The Great Learning at Union Chapel, 2015

Monday 20 July 2015

One of my formative experiences as a youth was hearing a few minutes’ excerpt from that old LP of Paragraph 7 from Cornelius Cardew’s The Great Learning on AM radio. It has haunted me ever since. Reading around in old journals and books to find out more about it dragged me into the world of The Scratch Orchestra, the British Avant-Garde of a preceding generation and their affiliations (“all true education is unconscious seduction”).

Initially, the most wonderful discovery was that Paragraph 7 wasn’t a fortuitous accident but a sublimely elegant act of composition, ingeniously combining skilled and unskilled musicians, subjective freedom and objective process. Learning more about the other six paragraphs just made me more intrigued to hear the rest.

The chance to see and hear it performed live eluded me until last weekend, when the entire work was played over two nights at Union Chapel. The players were from several generations and backgrounds, including original members of the Scratch Orchestra – many of whom had performed the work in the same venue in 1984. This was not a re-enactment.

The most striking aspect of The Great Learning when heard in total is the sense of space, of unfilled openness. The slow pace and scale of each section (Paragraph 5 takes two hours, the others range from 30 to 60 minutes) bear little relation to anything else composed at the end of the 1960s, with perhaps the exception of La Monte Young’s drones. (“Slowness is beauty,” Lauren Binyon said, as recalled by Ezra Pound, whose translation of Confucius’ Great Learning forms the text and structure of Cardew’s work. “Only sequoias are slow enough,” Pound added, several decades later.)

This wish for slowness appears throughout Cardew’s earlier pieces – Autumn ’60, Material, even the avowedly conservative Bun No. 1 – but never at such relentless extremes as presented here. It’s dispiriting to consider how Cardew ruthlessly purged this element from his later music, crowding out any room for reflection or contemplation, any individual thought, for sake of hammering home a political message on an audience reduced to passive recipient.

I think I’m taking things from The Great Learning that Cardew never intended – that’s what happens when you allow listeners to think for themselves.
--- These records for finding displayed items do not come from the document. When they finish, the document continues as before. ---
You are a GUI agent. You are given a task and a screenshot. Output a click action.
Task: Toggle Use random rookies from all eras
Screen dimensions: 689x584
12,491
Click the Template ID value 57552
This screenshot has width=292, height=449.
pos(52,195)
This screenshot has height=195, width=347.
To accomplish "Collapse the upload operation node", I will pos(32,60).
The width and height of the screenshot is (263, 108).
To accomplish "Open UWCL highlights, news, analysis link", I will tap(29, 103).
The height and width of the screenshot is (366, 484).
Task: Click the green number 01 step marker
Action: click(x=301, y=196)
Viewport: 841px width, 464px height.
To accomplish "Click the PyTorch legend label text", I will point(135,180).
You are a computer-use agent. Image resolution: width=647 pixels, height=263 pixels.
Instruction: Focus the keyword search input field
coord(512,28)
The Pound connection, in the translated text, in Binyon’s reflection on slowness, and Pound’s own peculiar interest in Confucius: “You read a sentence and it seems nothing. Twenty years later you come back to it to meditate on its significance.” Cardew’s composition is his own meditation on the significance of the words, and what insight he may have is shared through transmitting that meditative process to the performers and the audience.

Then there’s the muddling of the good with the bad, as there is in life. The second half of Paragraph 5 is given over to free expression, a long improvisation that provides license for excess, error and indulgence. Like life, it is as much to be tolerated as enjoyed, which seems to be the point.

Freedom is permitted in varying degrees. At the start of the performance, Paragraphs 1 and 2 display clear formal elements and a ritualistic feel – but this is a superficial description. Paragraph 3 brings a much greater emphasis on sonority, the beauty of harmonies and mixing sound colours between voices and low instruments dispersed throughout the chapel. Paragraph 4 swings other way into ritual, but its simplicity and repetition reasserts the focus on the subtleties of the sounds being produced by various found objects. It’s all music, but with the attributes of theatre incorporated and emphasised as part of music-making.

After Paragraph 5’s compendium of discrete compositions, elegant odes, repeated texts and improvisations, Paragraph 6 removes audible words altogether, subsuming the text into a code of performance gestures. The music shares associations with Pauline Oliveros’ Deep Listening exercises, and some of John Cage’s later compositions. Paragraph 6 is in some respects another improvisation, but within the same constraints later adopted by Cage, where choice is tempered by self-discipline.

For a piece known by reputation more than direct experience, there was something oddly familiar in watching the entire work unfold over the two nights. So much of what it presents has been absorbed into musical and theatrical practice over four decades. Paragraph 7 is still capable of astonishing and delighting: a mass of voices (over 40 in this instance) in a dense, microtonal cloud that drifts in pitch and in space through the chapel, coalescing into rich harmonies. You hope it will last forever, and at times it seems as though it will.

Each paragraph and their clear, contrasting styles inevitably invite comparison. Pure aesthetic and affective considerations are augmented by the theoretical, compositional ideas put into practice. Scale allows each to be given due consideration, a system of organisation given time to grow and be understood in its ramifications; “rooted in watching with affection the way people grow” as Paragraph 1 states. The scale of the piece would appear to be an important compositional element. On one level it would seem that The Great Learning is about time itself: how things may be organised so that a group of people may freely work together to create something beautiful.

Michael Parsons, Dave Smith, John Lely and many others all worked together to make this a very special event. Special mention should go to Robert Coleridge’s playing of the Union Chapel organ, making the most of Cardew’s requirement that the organist should show a sensitive understanding of the instrument’s idiosyncrasies. “It was better than 1984,” one of the older performers remarked. It was all I could have imagined this strange work could be.